━━ SUPPLIED DATA ━━
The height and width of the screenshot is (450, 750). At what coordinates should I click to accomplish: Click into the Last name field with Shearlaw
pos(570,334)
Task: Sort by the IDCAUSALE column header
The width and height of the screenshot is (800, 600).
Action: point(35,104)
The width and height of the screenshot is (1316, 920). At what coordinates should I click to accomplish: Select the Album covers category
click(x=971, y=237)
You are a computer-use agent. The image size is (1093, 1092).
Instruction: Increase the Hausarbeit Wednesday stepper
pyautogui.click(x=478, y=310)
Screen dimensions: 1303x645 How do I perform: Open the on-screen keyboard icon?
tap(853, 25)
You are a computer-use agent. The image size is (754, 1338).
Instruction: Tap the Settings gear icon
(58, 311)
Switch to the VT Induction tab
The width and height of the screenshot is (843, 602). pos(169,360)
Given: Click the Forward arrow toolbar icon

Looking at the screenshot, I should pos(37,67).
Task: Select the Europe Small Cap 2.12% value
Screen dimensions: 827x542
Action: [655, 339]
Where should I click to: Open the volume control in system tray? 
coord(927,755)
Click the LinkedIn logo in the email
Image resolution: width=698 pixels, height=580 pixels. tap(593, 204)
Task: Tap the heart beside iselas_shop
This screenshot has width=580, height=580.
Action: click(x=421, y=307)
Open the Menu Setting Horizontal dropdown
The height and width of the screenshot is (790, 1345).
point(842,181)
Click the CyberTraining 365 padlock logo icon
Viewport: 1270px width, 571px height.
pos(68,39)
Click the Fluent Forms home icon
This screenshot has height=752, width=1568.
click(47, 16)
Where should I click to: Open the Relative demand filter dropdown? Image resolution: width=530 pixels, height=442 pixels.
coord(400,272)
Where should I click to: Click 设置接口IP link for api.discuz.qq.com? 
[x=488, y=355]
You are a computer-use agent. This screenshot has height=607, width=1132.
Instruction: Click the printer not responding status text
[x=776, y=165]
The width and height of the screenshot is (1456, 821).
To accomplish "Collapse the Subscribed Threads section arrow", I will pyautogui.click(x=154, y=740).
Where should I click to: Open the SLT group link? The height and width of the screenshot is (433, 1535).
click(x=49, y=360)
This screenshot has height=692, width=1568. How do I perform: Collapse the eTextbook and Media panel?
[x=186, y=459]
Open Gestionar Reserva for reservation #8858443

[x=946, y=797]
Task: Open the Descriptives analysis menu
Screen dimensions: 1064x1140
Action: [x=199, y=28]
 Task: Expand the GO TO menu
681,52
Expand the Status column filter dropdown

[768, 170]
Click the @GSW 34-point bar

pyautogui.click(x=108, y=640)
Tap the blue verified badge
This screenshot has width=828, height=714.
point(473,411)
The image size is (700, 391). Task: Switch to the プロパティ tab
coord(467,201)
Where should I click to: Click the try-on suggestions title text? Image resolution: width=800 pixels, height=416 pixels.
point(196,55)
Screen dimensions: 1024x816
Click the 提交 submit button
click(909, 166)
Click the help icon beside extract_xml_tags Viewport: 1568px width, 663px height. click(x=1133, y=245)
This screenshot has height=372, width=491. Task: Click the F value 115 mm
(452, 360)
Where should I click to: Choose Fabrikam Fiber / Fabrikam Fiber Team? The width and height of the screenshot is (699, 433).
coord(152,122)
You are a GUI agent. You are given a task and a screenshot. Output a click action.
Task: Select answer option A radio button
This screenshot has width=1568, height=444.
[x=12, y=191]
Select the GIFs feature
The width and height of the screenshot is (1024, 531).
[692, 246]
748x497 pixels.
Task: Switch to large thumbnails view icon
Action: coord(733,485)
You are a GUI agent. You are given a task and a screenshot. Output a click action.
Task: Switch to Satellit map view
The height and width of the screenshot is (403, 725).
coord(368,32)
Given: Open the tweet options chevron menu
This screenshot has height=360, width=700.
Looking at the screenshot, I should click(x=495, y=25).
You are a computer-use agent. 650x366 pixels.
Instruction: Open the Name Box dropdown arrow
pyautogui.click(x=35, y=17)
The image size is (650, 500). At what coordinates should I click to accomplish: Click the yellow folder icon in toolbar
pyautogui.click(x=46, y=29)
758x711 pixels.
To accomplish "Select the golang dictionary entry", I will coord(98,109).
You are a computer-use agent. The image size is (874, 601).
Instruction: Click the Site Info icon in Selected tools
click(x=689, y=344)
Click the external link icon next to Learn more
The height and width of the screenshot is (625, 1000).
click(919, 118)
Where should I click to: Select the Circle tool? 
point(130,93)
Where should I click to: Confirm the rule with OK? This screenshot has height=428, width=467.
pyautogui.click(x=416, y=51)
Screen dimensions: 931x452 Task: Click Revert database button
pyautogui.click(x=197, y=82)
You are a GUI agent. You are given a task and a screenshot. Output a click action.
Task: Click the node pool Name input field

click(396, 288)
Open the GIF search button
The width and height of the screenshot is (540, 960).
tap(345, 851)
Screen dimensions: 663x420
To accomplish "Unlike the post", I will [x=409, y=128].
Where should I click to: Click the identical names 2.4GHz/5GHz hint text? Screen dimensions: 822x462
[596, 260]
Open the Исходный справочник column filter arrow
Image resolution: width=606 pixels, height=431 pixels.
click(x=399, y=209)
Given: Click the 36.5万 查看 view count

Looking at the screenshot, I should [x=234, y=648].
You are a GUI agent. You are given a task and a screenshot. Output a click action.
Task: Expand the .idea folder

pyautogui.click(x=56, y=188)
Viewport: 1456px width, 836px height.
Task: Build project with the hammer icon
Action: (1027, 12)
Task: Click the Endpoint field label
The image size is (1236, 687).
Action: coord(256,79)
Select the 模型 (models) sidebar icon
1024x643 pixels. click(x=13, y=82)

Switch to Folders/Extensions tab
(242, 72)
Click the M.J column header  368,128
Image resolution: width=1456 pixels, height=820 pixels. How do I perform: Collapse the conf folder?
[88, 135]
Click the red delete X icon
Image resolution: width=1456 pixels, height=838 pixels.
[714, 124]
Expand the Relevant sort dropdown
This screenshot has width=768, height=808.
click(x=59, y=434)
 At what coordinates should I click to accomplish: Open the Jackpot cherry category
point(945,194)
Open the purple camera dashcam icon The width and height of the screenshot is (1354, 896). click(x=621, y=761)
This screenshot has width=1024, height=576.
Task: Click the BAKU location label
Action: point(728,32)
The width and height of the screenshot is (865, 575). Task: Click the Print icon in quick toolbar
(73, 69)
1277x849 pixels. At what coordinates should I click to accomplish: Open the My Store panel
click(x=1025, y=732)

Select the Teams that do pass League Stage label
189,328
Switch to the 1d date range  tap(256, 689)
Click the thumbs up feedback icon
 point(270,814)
━━━
Establish how many lines of the records contain the string "header" and state that number without elaboration.

2